------ PAGE EXTRACT ------

Press review - page 155

 

5 Things To Know About Euro-Zone GDP 

There were a handful of clear messages in the raft of European first quarter GDP data released on Thursday. By and large they were disappointing, showing a struggle for growth across the euro zone, with Germany providing the sole ray of light. Here’s what’s to know.

1. Much of the euro zone is struggling

Of the 13 member states that have reported quarterly numbers, Italy, the Netherlands, Cyprus, Portugal, Estonia and Finland all registered contraction on the previous three months. Of the remaining five, the Greek economy continued to shrink on a year on year basis during the quarter. And the French economy was static, showing no growth on the final three months of 2013.

Apart from Germany’s, most of these numbers fell short of expectations. Overall the euro zone managed just a 0.2% expansion on the quarter and 0.9% on the year against consensus forecasts of a 1.1% increase on the year.

What’s more, prospects for the second quarter aren’t much better. The first quarter numbers were boosted by weather-related factors, argued Peter Vanden Houte, an economist at ING Bank. Second quarter data are likely to give back some of those gains. Meanwhile, recent survey evidence and industrial production figures across the region have been disappointing–even from Germany.

2. Low inflation, even outright deflation, are not antithetical to growth

For instance, Hungary’s inflation rate turned negative in April, contracting 0.1% on the year, yet the economy had a storming first quarter, expanding 1.1% on the previous three months and 3.2% on the year.

Ditto for Poland. Polish consumer price inflation rate has been declining steadily and was only just positive on the year in April–at 0.3%–but it too had a storming performance during the first quarter, expanding 3.5% on the year.

3. Look outside the euro zone

As well as Hungary and Poland, the U.K. economy performed well, expanding 0.8% on the quarter and 3.1% on the year. Lithuania and Romania expanded 2.9% and 3.8% on the year respectively, although their quarterly rates of growth slowed during the first three months of the year.

Of course there are exceptions. Bulgaria, the Czech Republic and Denmark, which are all outside of the single currency region, have been finding growth hard to come by.

------

▶ TO DO:
A) Translate this sentence from the euro-zone GDP article into Spanish: "Apart from Germany’s, most of these numbers fell short of expectations."
B) Reproduce verbatim the part of the euro-zone GDP article starting with "Ditto for Poland." and going on through "of the year.".

------ RECORDS PROVIDED ------

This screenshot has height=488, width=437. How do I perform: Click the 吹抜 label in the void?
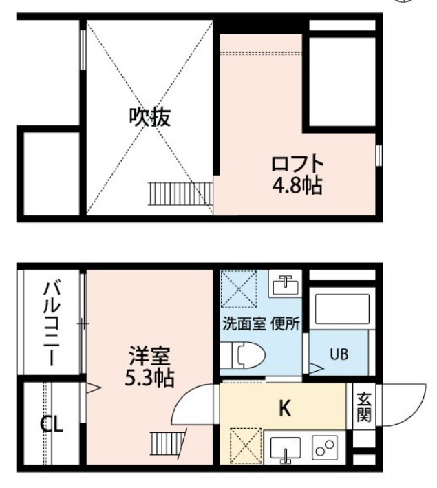tap(150, 117)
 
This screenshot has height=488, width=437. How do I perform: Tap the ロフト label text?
tap(297, 164)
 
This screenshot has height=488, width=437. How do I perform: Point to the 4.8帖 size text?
tap(297, 186)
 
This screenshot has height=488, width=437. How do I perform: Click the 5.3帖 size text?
tap(149, 377)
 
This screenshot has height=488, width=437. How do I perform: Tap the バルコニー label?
tap(52, 323)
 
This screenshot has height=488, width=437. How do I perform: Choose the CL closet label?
tap(52, 424)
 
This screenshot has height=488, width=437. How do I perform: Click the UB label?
tap(339, 354)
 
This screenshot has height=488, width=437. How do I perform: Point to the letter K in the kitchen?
tap(285, 408)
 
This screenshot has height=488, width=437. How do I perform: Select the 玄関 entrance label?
tap(364, 407)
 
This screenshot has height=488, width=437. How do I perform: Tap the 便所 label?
tap(285, 324)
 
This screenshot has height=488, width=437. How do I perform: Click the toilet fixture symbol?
tap(242, 355)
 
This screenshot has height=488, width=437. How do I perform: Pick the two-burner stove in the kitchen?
tap(324, 447)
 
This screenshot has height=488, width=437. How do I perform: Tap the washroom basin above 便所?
tap(285, 285)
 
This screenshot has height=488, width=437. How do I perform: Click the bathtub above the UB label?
tap(342, 309)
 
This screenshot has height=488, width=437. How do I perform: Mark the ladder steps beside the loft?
tap(180, 193)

------

▶ EXPECTED RESULTS:
A) Aparte de las de Alemania, la mayoría de estas cifras no alcanzaron las expectativas.

B)
Ditto for Poland. Polish consumer price inflation rate has been declining steadily and was only just positive on the year in April–at 0.3%–but it too had a storming performance during the first quarter, expanding 3.5% on the year.

3. Look outside the euro zone

As well as Hungary and Poland, the U.K. economy performed well, expanding 0.8% on the quarter and 3.1% on the year. Lithuania and Romania expanded 2.9% and 3.8% on the year respectively, although their quarterly rates of growth slowed during the first three months of the year.